'''

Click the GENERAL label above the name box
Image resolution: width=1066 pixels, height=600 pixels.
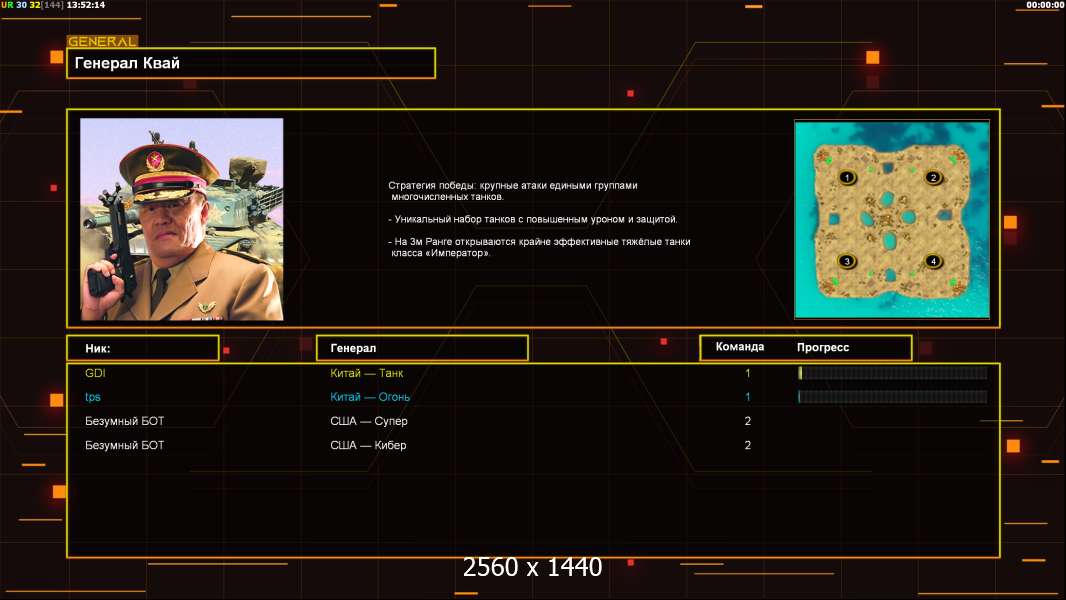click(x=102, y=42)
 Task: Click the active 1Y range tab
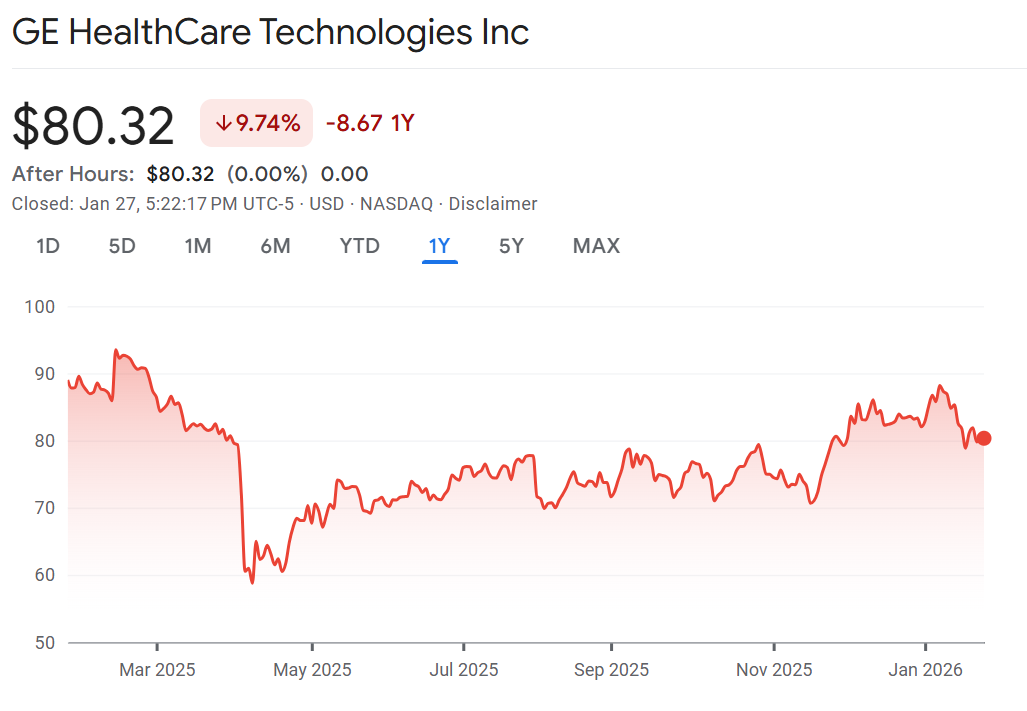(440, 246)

'''

■ **What is needed**:
Write the full listing out again with every line unchanged, but include no pictures.

■ **Answer box**:
Click the GENERAL label above the name box
Image resolution: width=1066 pixels, height=600 pixels.
click(x=102, y=42)
 Task: Click the active 1Y range tab
(440, 246)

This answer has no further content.